• [What you should do]:
In the listing below, find the line containing "Open the Datos de Acceso step label" and the line containing "Task: Open 'Все лоты аукциона' menu item". Repeat exactly those two lines and every line between them, nothing more.

• [Data provided]:
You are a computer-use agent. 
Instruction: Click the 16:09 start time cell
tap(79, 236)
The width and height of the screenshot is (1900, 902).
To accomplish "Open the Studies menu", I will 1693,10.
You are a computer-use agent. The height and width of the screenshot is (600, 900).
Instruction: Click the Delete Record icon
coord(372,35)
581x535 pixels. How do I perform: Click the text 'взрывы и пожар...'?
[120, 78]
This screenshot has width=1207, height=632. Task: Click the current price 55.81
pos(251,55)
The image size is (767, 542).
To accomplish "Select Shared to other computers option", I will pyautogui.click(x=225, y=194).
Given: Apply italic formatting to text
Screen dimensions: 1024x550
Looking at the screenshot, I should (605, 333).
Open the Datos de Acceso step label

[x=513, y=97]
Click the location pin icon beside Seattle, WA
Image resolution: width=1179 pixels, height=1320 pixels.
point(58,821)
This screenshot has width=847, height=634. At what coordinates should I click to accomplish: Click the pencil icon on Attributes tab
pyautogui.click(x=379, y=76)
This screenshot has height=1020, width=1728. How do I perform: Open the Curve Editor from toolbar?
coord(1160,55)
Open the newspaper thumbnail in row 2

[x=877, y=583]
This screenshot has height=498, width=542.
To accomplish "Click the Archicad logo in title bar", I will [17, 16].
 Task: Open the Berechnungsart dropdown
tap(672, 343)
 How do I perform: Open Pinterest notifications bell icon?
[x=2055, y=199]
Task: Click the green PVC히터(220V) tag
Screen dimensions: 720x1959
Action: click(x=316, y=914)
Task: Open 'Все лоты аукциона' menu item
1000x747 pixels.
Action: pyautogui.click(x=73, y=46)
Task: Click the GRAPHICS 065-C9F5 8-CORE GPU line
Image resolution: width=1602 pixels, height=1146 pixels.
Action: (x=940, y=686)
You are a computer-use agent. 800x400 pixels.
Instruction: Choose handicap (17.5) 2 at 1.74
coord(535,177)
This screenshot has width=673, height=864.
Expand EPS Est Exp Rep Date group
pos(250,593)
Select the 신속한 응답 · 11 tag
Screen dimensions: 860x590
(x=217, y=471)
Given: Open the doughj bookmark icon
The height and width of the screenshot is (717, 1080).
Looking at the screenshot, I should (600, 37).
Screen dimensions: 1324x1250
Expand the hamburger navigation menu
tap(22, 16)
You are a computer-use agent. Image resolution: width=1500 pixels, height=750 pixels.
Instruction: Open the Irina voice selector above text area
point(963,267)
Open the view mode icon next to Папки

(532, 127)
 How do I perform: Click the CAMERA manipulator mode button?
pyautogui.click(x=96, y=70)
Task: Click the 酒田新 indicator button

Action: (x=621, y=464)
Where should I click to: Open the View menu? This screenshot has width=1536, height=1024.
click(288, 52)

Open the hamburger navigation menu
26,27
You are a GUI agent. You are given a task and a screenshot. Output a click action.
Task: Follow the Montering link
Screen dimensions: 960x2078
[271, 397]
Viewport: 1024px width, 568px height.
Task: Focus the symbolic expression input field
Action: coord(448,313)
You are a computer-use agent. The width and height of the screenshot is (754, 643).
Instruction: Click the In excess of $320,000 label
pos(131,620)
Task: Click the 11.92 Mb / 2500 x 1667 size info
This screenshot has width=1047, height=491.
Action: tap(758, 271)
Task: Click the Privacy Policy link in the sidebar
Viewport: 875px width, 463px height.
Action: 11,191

• [Exercise answer]:
Open the Datos de Acceso step label

[x=513, y=97]
Click the location pin icon beside Seattle, WA
Image resolution: width=1179 pixels, height=1320 pixels.
point(58,821)
This screenshot has width=847, height=634. At what coordinates should I click to accomplish: Click the pencil icon on Attributes tab
pyautogui.click(x=379, y=76)
This screenshot has height=1020, width=1728. How do I perform: Open the Curve Editor from toolbar?
coord(1160,55)
Open the newspaper thumbnail in row 2

[x=877, y=583]
This screenshot has height=498, width=542.
To accomplish "Click the Archicad logo in title bar", I will [17, 16].
 Task: Open the Berechnungsart dropdown
tap(672, 343)
 How do I perform: Open Pinterest notifications bell icon?
[x=2055, y=199]
Task: Click the green PVC히터(220V) tag
Screen dimensions: 720x1959
Action: click(x=316, y=914)
Task: Open 'Все лоты аукциона' menu item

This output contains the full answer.